Document text:

Raditz is only here to get Goku’s help conquering a planet he and the other Saiyans have their eye on. Of course, Goku refuses and Raditz resorts to taking a hostage to get what he wants. Kidnapping Gohan with Goku’s ransom being a hundred dead “earthlings” by the next day. Everything seems hopeless. It’s made clear that Goku is no match for Raditz’s power, that is until Piccolo shows up. He comes proposing a temporary alliance acknowledging the classic dilemma: neither of them alone can stop Raditz but together? They might just have a shot.
This interaction with Raditz truly does change the entire series. It’s a huge retcon and while Goku previously had a pretty light backstory make no mistake it’s still a tremendously risky move to reveal the protagonist of your massively popular comic is actually a part of an evil alien race years into it. And again think about how the status quo has already been messed with here, the time jump, the child, the evil brother, even old Dragon Ball tropes like the previous villain working with joining the heroes with Piccolo and to top it all off this Superman inspired new backstory. A part of me wonders if a total sea change like this could be done as successfully in the modern-day. I think in a lot of ways with the rise of social media making fans’ opinions and particularly fandom backlash much harder to ignore, audiences who would have previously just accepted the twist they were given or quietly dropped the series because of it can now immediately voice their objection and if there are enough like-minded people to share it can seem like the whole fandoms turned against you even if it’s only a small minority. Granted, I don’t think a status quo change of this magnitude with something as popular as Dragon Ball has occurred since the rise of social media so I could be totally wrong but I’m not sure Dragon Ball Z could have started like this nowadays.

Recorded information:
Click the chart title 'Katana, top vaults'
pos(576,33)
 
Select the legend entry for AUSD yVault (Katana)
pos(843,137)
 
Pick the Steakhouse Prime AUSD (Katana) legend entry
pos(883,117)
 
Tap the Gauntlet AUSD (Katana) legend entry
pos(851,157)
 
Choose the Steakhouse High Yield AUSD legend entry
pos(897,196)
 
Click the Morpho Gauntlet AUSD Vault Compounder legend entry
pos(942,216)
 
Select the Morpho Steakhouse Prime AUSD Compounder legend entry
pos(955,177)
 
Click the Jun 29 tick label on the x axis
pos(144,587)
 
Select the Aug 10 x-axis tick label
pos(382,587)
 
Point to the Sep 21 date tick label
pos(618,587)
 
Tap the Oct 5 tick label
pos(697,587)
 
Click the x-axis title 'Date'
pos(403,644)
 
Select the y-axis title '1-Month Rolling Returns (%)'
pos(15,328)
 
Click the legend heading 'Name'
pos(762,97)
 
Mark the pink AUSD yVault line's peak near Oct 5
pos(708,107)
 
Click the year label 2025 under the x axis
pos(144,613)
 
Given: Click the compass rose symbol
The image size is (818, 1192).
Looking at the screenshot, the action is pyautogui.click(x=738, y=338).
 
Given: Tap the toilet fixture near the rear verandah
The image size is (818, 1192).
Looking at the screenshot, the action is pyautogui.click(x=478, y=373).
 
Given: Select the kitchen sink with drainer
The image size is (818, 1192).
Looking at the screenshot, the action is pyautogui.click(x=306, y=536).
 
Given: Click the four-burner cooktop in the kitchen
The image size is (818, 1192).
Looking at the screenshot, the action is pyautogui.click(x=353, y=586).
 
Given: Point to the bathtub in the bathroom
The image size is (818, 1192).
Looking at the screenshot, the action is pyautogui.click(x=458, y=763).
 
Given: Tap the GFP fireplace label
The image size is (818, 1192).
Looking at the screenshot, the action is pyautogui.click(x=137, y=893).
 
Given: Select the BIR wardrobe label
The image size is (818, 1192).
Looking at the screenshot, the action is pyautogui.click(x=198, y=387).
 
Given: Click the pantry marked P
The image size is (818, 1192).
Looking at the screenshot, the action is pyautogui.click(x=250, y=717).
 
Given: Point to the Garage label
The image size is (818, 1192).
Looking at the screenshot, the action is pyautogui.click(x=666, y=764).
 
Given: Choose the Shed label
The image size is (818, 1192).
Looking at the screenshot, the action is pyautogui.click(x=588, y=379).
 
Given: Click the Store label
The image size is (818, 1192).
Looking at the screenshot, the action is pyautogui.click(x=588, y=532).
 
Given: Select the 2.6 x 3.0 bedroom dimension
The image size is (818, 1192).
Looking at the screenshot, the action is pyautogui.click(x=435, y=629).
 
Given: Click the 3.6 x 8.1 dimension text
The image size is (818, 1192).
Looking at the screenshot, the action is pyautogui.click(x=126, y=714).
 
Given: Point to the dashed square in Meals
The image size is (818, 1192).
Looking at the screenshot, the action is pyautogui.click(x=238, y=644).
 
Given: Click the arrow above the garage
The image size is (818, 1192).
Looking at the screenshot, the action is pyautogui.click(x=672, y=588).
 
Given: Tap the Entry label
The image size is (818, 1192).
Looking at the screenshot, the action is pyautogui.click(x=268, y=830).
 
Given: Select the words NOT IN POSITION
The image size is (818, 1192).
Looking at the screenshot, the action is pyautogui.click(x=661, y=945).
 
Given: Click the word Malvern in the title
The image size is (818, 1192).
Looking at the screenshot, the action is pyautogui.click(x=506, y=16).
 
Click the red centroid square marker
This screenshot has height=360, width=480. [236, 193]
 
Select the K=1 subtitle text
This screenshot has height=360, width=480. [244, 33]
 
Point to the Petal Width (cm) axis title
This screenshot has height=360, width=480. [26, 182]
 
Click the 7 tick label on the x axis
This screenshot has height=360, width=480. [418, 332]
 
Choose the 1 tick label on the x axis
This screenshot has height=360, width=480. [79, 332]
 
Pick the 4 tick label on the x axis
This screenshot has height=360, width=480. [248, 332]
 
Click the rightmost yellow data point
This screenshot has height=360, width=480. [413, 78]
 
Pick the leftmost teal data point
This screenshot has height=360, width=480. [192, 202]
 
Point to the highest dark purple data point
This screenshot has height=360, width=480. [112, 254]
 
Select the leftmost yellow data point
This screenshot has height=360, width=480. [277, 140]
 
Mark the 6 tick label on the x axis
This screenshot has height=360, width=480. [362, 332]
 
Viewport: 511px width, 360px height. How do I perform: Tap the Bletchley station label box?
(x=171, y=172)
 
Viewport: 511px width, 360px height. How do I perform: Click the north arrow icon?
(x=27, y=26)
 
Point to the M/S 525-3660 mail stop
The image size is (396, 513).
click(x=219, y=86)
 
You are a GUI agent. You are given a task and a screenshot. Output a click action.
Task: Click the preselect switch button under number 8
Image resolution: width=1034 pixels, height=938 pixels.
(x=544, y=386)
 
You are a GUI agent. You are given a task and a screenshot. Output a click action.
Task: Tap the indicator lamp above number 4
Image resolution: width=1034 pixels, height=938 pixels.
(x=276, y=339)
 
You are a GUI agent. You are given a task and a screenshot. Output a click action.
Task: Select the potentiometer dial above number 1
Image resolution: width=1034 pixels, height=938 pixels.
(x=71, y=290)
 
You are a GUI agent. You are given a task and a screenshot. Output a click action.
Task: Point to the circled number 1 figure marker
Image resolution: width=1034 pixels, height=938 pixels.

Written tasks:
[1] Using the Raditz text, decide whether each statement agrees with it: (a) Goku agrees to help Raditz conquer a planet; (b) Raditz takes Gohan as a hostage; (c) Piccolo offers Goku a permanent alliance. Answer yes or no for each and quote the deciding words.
[2] Return everything in the Raditz text from "Raditz is only" down to "have a shot.", copied word for word.
The records above were taken from a different source than the Raditz text.

Outputs:
[1]
(a) No: "Of course, Goku refuses"
(b) Yes: "Kidnapping Gohan"
(c) No: "He comes proposing a temporary alliance"

[2]
Raditz is only here to get Goku’s help conquering a planet he and the other Saiyans have their eye on. Of course, Goku refuses and Raditz resorts to taking a hostage to get what he wants. Kidnapping Gohan with Goku’s ransom being a hundred dead “earthlings” by the next day. Everything seems hopeless. It’s made clear that Goku is no match for Raditz’s power, that is until Piccolo shows up. He comes proposing a temporary alliance acknowledging the classic dilemma: neither of them alone can stop Raditz but together? They might just have a shot.